Die Logik dahinter: Aus der riesigen Entfernung, in der Planet 9 unterwegs sein müsste, ist es wahrscheinlicher, Infrarotsignale aufzufangen als sichtbares Licht. Und der Zeitabstand sollte bewirken, dass ein solcher Lichtpunkt eine gewisse Distanz gewandert wäre auf seinem jahrtausendelangen Weg um die Sonne.
Phan fand einige Kandidaten, aber nur bei zwei solchen Lichtpunkten – einem von jedem Teleskop – war die Wahrscheinlichkeit, dass sie keine Zufallsbefunde sind, groß genug. Eine Forschungsarbeit soll in Kürze in den Publications of the Astronomical Society of Australia erscheinen. Schon jetzt ist ein noch nicht von unabhängigen Fachleuten begutachtetes Manuskript verfügbar.
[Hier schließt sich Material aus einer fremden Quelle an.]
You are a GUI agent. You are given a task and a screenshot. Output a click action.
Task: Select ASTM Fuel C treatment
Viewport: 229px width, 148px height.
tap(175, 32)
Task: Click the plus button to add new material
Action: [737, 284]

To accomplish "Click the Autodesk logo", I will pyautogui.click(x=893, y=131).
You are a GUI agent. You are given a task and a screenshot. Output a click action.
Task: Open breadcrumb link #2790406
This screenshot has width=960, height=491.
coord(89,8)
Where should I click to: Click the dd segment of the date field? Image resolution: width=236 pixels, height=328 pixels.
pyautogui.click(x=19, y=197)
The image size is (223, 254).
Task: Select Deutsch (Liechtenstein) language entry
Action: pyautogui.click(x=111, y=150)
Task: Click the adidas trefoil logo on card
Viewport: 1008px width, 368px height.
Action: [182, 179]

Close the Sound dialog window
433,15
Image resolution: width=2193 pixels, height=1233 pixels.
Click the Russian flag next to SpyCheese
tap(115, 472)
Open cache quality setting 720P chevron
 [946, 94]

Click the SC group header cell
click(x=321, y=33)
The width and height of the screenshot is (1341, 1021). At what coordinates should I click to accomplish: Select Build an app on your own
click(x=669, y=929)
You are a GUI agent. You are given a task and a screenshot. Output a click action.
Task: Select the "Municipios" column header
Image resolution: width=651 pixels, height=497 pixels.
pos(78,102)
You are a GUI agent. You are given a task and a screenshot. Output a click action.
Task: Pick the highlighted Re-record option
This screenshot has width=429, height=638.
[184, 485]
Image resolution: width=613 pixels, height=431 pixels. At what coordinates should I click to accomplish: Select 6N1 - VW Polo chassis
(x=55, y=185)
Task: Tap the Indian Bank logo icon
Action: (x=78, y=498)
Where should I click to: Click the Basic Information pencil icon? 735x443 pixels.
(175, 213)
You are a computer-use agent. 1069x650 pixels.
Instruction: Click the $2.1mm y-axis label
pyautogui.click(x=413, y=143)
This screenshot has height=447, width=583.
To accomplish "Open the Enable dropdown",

Phans Planet wäre allerdings auf einer Bahn unterwegs, die überhaupt nicht zu den Vorhersagen passt. Nach denen wäre Planet 9 nicht nur weit jenseits von Neptun unterwegs. Er müsste sich auch in einem nur leicht von der Ebene abweichenden Orbit bewegen, in der die anderen Planeten die Sonne alle in gleicher Richtung umkreisen.
Die Prognosen beruhen auf Daten von weit entfernten Objekten aus dem Kuiper-Gürtel, in dem viele asteroidenähnliche Objekte und einige Zwergplaneten unterwegs sind. Deren Bahnen zeigen teils Auffälligkeiten, die mit der Anziehungskraft eines echten, großen, noch weiter entfernten Planeten erklärt werden könnten.
Phans Phantom
Das Objekt, das zu den von Phan entdeckten Lichtpunkten gehören würde, wäre aber auf einer etwa um 120 Grad abweichenden Bahn unterwegs. Es würde sich gleichsam mehr als senkrecht zu jener Ebene bewegen, also im Grunde dann auch in entgegengesetzter Richtung zu allen anderen.
Ich wäre der Erste, der sagen würde: Das ist nicht Planet neun, das ist Planet 8,5.
Konstantin Batygin, Astronom, Caltec
Das hat nun wieder jener Mike Brown aus Phans Daten errechnet und dem Magazin „Science“ davon erzählt. Es sei „irgendwie lustig, dass eine Arbeit, die vorgibt, einen Kandidaten für Planet 9 zu finden, in Wirklichkeit etwas findet, das im Grunde besagen würde, dass wir die ganze Zeit falschlagen“, so Brown.
Jedenfalls könnte dieser Planet, wenn er kein Phantom wäre, die konkreten Daten aus dem Kuiper-Gürtel, die Brown und seine Kollegen für Gravitationssignale von Planet 9 halten, nicht erklären.
So gibt es nun mehrere Möglichkeiten, Phans Daten zu interpretieren: Sie könnten tatsächlich bedeuten, dass es einen „Planeten 8,5“, wie es der Caltec-Astronom Konstantin Batygin gegenüber „Science“ formulierte, gibt. Sie könnten sich aber auch noch als schlichte Messfehler im kosmischen Rauschen herausstellen.
Möglich wird allerdings auch bald eines sein: ein genaueres Nachschauen. Denn noch 2025 soll das Vera-C.-Rubin-Teleskop in der chilenischen Atacama-Wüste seine Arbeit aufnehmen. Brown und Batygin glauben, dass, wenn es noch einen weiteren Planeten gibt, genau dieses Gerät gute Chancen böte, ihn zu finden: entweder den von den beiden vorhergesagten oder den, auf den Phan auf den uralten Aufnahmen Hinweise gefunden hat.